The captain summoned his officers to the wardroom as soon as the Northampton moored. They had all been out on deck enjoying the tumultuous victory greeting, and they looked fresh and happy. “Let’s understand one thing,” he said. “The purpose of all the hoopla out there is to boost civilian morale. Hirohito isn’t losing any sleep over what this raid did. As for what the Northampton did, the less said the better. We sortie at dawn for gunnery runs.”
He had some trouble obtaining the target vessel. ComCruPac summoned him by messenger mail to explain his failure to schedule liberty for his crew after their arduous combat cruise. He went ashore and brusquely confronted the chief of staff, an old classmate. The Northampton had to be jolted into war, he said. Wives, girl friends, bars, beds, would all be there when the cruiser returned from forty-eight hours of hard drills. He got a promise of a target.
Returning aboard, he found on his desk a pile of personal mail: two letters from Rhoda, a thick one from Madeline, one from his father, who at eighty-one seldom wrote, one from his brother, a soft-drink dealer in Seattle, also one from Senator Lacouture, which he tore open as he settled in the armchair of his inner cabin. The news that Natalie was interned with a group of journalists in Siena upset him, though the attached State Department letter was reassuring about her prospects of getting home. It was better than not knowing where she was; at least, he hoped Byron would take the news that way. Rhoda’s letter written at Christmas was long, conciliatory, submissive —“When you get back, I’ll be right here in Foxhall Road, waiting like a good Navy wife in my best bib and tucker, with a full martini jug…. I have never respected and loved you more…” The other, a short note, merely gossiped, as though nothing had ever gone wrong, about a big snowfall on New Year’s Eve, and the dinner at the Army and Navy Club.
The thickness of Madeline’s letter proved deceptive. It was a single typed yellow sheet, triple-spaced, with a folded page from a theatrical trade paper. Madeline bubbled that she hated publicity and couldn’t imagine how this silly story had gotten into print, but here it was.
…Love to Byron and Warren, if you see them. Tell them I’ll write them both long letters very soon. To you, too. This one doesn’t count. Hugh is screaming at me to start the script conference. Just wanted you to know that your wandering girl is fine and happy, and not exactly unknown anymore.
Love,
Madeline
P.S. — Look, about that last dopey letter of mine, just pretend you never got it. Mrs. Cleveland is a very sick woman. It’s a good thing she didn’t go ahead with all those threats, especially about naming me. I guess she’s not that crazy. I could have sued her to kingdom come.
M.
In the Variety page, a marked paragraph was all about Madeline Henry, Hugh Cleveland’s assistant. “Maddy” came from a great Navy family. Her father commanded an aircraft carrier, one brother led a squadron of fighter planes, and the other was skipper of a submarine. A publicity agent had used the Henry background, obviously, to puff Cleveland; he was mentioned four times. Aside from the inaccuracies and the wisenheimer slang, the whole thing revolted Pug. His pretty, clever daughter, once his darling, had sunk into a world of crass fools, and was turning into one herself. He could do nothing about it; best to close his mind to that misfortune.

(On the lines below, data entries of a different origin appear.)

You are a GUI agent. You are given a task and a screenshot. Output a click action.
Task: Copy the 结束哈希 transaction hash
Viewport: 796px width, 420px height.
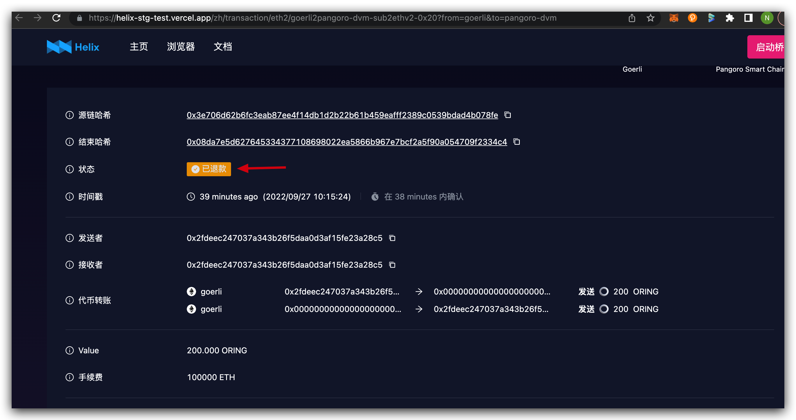click(x=516, y=141)
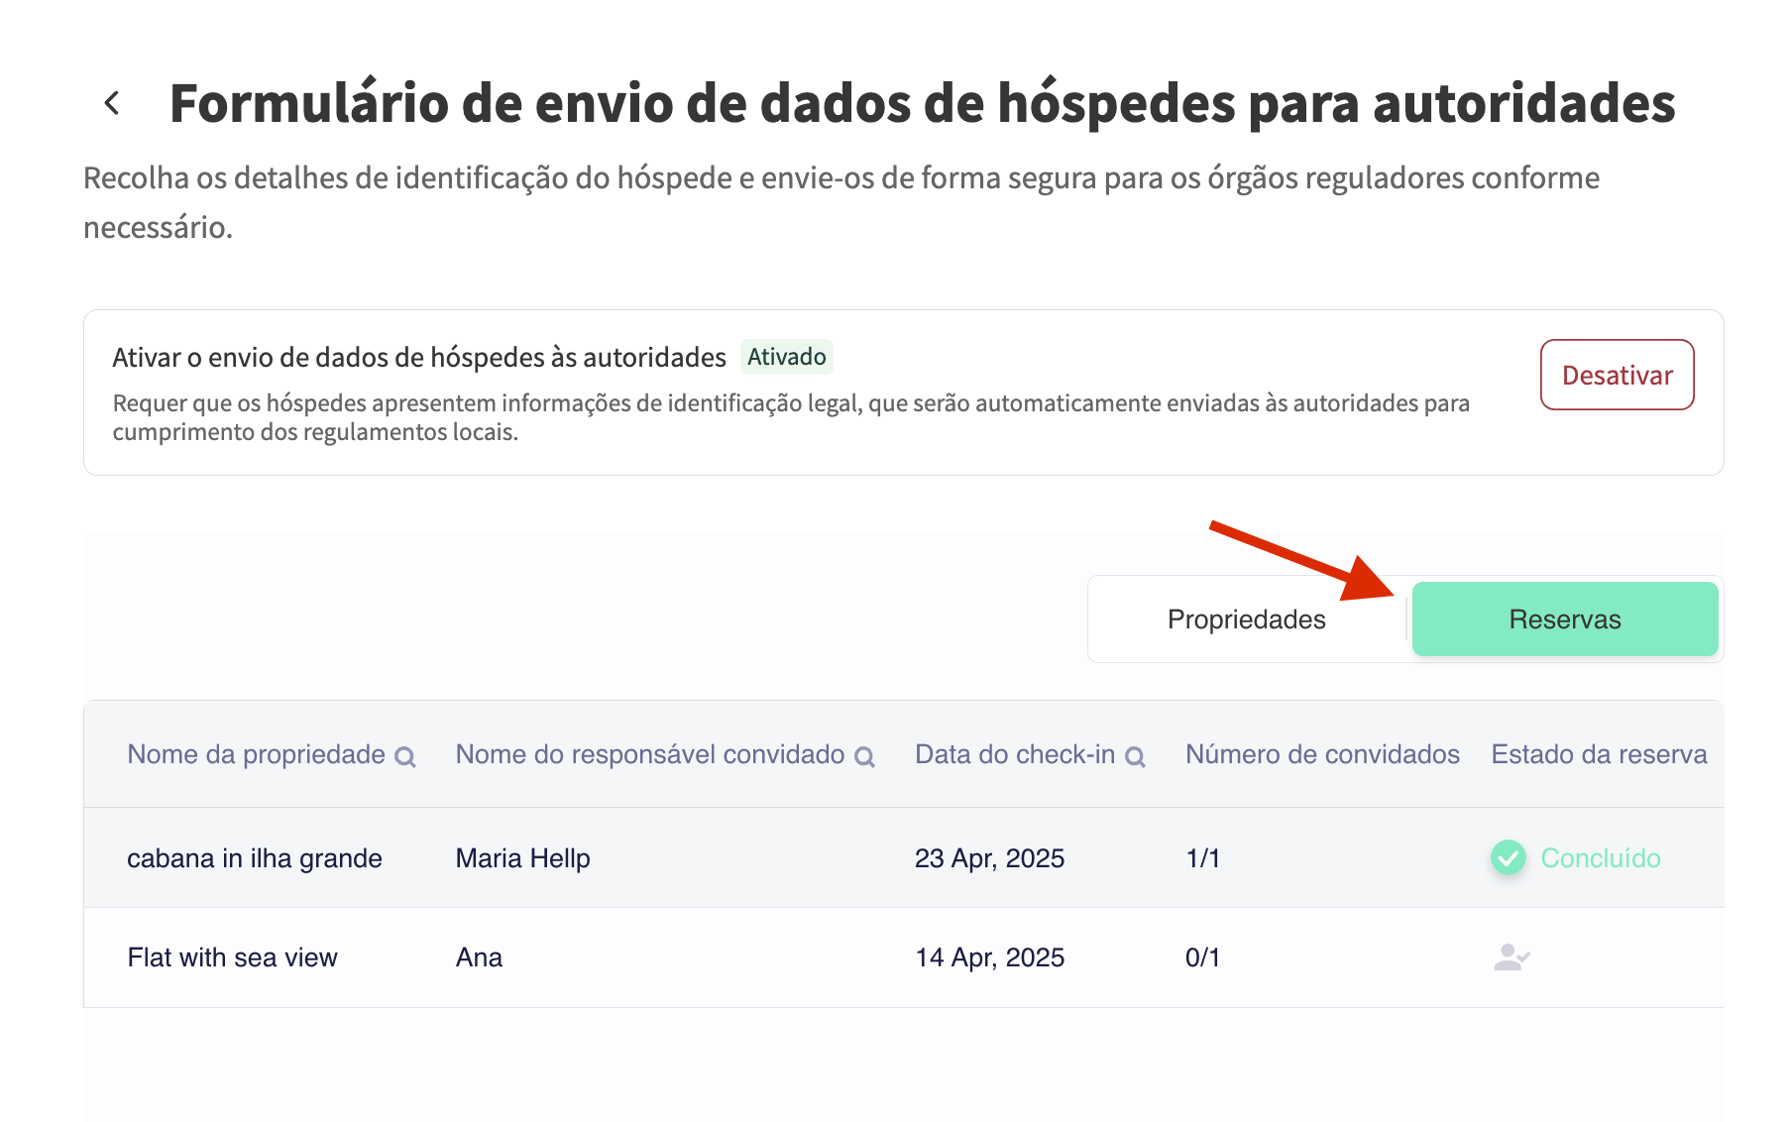Click the back arrow next to title

pos(112,103)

On a tan envelope addressed with green ink in an unfamiliar hand, the postmark was Washington, the posting date blurred. The single sheet was undated and unsigned.
Dear Pug,
This is from a true and well-meaning friend, who has known you and Rhoda for years. I realize what war can do to marriage, but I can’t stand to see it happening to a “model couple” such as you two dear people have always been.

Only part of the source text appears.